Une nouvelle définition de la mode ultra-express

La loi vise avant tout les collections renouvelées à un rythme extrêmement soutenu et non le commerce traditionnel français positionné sur l’entrée de gamme. Sont visées les entreprises dont l’activité industrielle et commerciale combine deux caractéristiques cumulatives : une mise sur le marché massive de nouvelles références de vêtements, de chaussures ou de linge de maison, et un faible encouragement à la réparation de ces produits. Des décrets doivent encore préciser les seuils quantitatifs et les critères permettant de caractériser cette faible incitation à réparer.

Le texte s’étend aussi aux places de marché et autres interfaces en ligne dès lors qu’elles permettent l’achat ou la livraison de produits relevant de la mode ultra-express. Sur leur interface, elles devront diffuser un message qui promeut cinq pratiques (la sobriété, le réemploi, la réparation, la réutilisation et le recyclage) et qui informe sur les répercussions sociales, environnementales et sanitaires de ces produits, y compris celles qu’engendre leur livraison.

Une entreprise établie dans l’un des vingt-sept États membres de l’Union européenne, ou en Norvège, au Liechtenstein et en Islande, échappe à ces obligations, sauf si la France actionne une procédure dérogatoire.

Une pénalité financière dans le cadre de la REP textiles

Un nouveau critère vient s’ajouter aux modalités de calcul des éco-contributions que versent les producteurs de vêtements, de chaussures et de linge de maison à Refashion, l’éco-organisme de la filière de responsabilité élargie des producteurs (REP), qui met en œuvre le principe du pollueur-payeur dans ce secteur. Le niveau de ces contributions dépendra de la propension du producteur à faciliter la réparation de ses produits, de la largeur de sa gamme et de la fréquence de renouvellement de ses offres. Cette modulation doit permettre de cibler plus particulièrement les acteurs de l’ultra fast fashion, notamment les plateformes extra-européennes.
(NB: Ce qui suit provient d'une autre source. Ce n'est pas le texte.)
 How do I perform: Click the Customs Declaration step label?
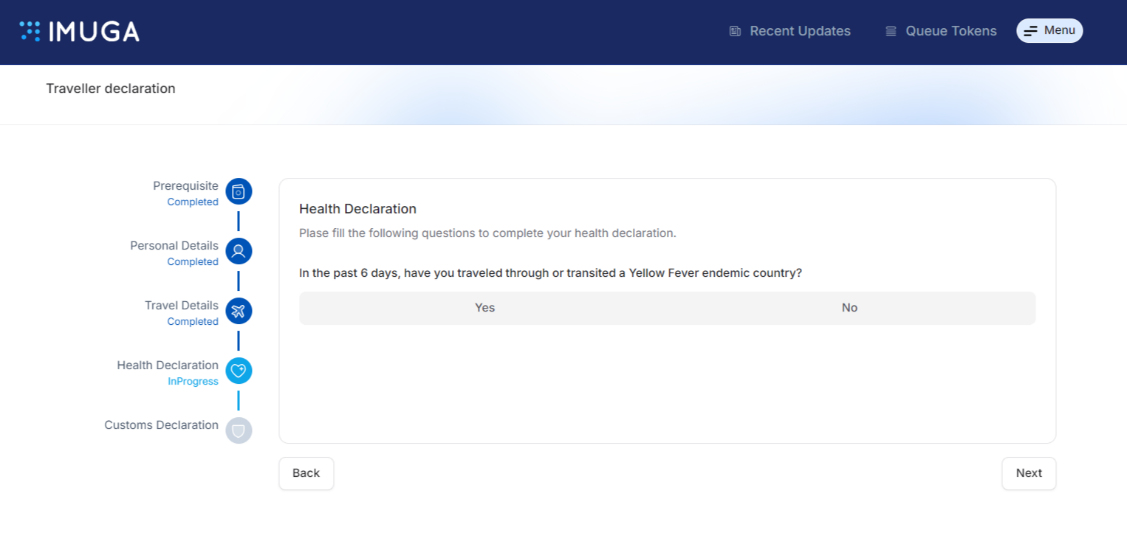[x=161, y=425]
Applicable à compter du 1er septembre 2026, cette pénalité s’inscrira dans une fourchette allant de 25 centimes à 12 euros par produit en 2026, et de 2 à 20 euros à partir de 2030.

Pour lutter contre les pratiques frauduleuses, toute entreprise établie hors de France mais soumise à la REP textiles devra désigner un mandataire installé sur le territoire français, chargé du respect de ses obligations. Une part des sommes collectées par Refashion sera par ailleurs consacrée au financement d’infrastructures françaises de collecte, de tri, de réemploi, de réutilisation et de recyclage.
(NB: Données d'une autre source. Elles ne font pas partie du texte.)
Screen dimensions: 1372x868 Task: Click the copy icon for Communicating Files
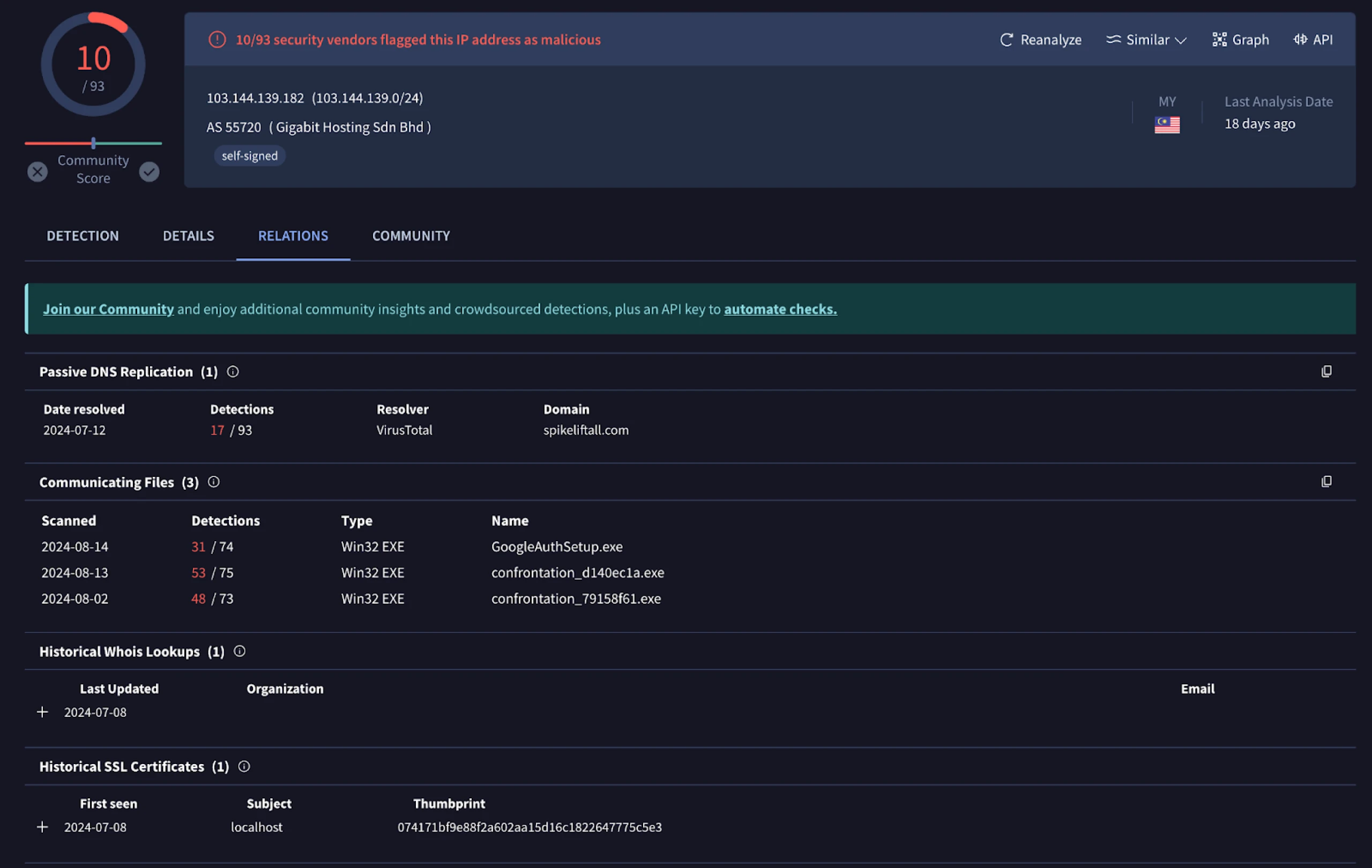(x=1327, y=481)
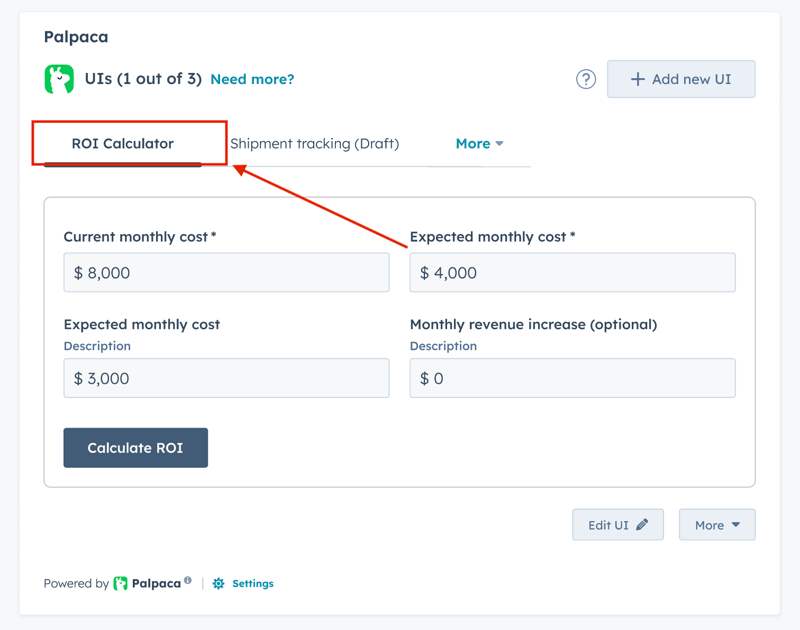Click the info icon beside footer Palpaca
This screenshot has width=800, height=630.
coord(187,580)
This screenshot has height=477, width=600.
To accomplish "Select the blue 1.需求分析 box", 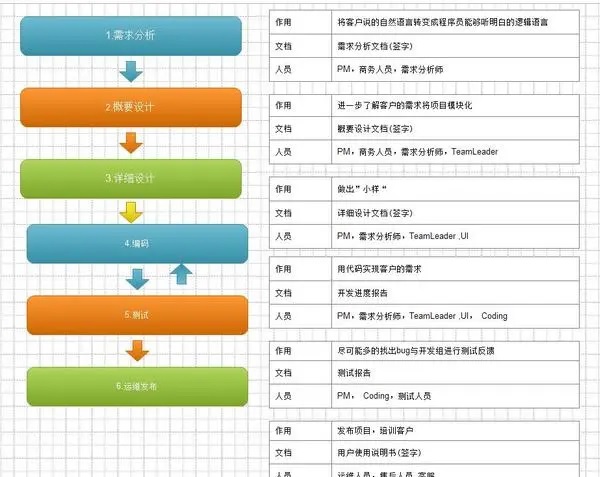I will pos(131,36).
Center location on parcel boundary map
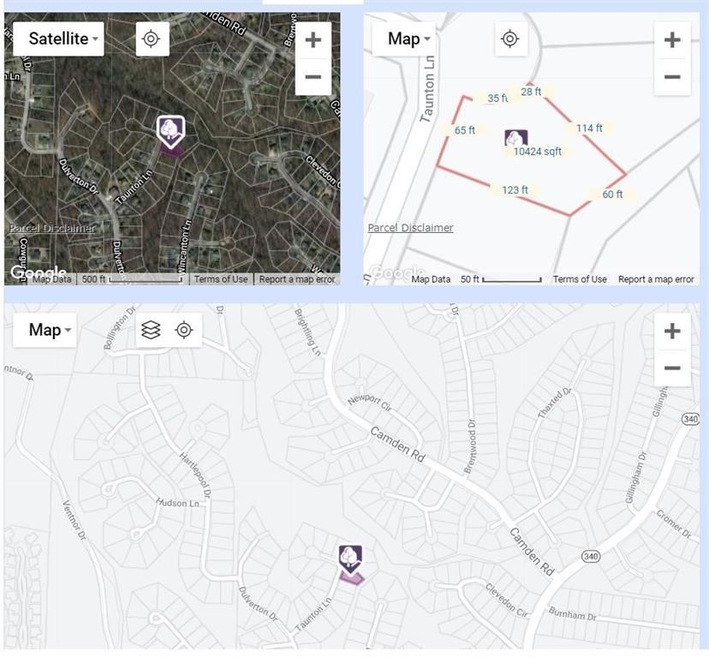This screenshot has height=658, width=709. point(510,39)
Interdiction de la publicité et des activités d’influence

Dès le 1er janvier 2027, il ne sera plus possible de faire de la publicité pour des produits ou des marques relevant de la mode ultra-express. Cette même échéance marquera l’entrée en vigueur de l’interdiction visant les influenceurs commerciaux, qu’ils soient rémunérés ou non pour la promotion de ces produits : une contrepartie pouvant aussi bien prendre la forme d’un versement financier que d’un vêtement offert ou prêté, ou encore d’une invitation. Un influenceur qui enfreindrait cette règle s’expose à une amende administrative pouvant atteindre 100 000 euros. Le terme « gratuit » sera par ailleurs banni des campagnes marketing et promotionnelles conduites par les acteurs de la mode ultra-express.

Autres mesures

Pour chaque vêtement ou chaussure vendu en ligne, le site marchand devra préciser les lieux où se sont déroulées les principales étapes de fabrication (tissage, teinture, confection, etc.) à proximité de son prix.

La loi supprime, pour les seuls acteurs de la mode ultra-express, le bénéfice de la réduction d’impôt (un abattement de 60%) applicable en cas de dons d’invendus à des associations.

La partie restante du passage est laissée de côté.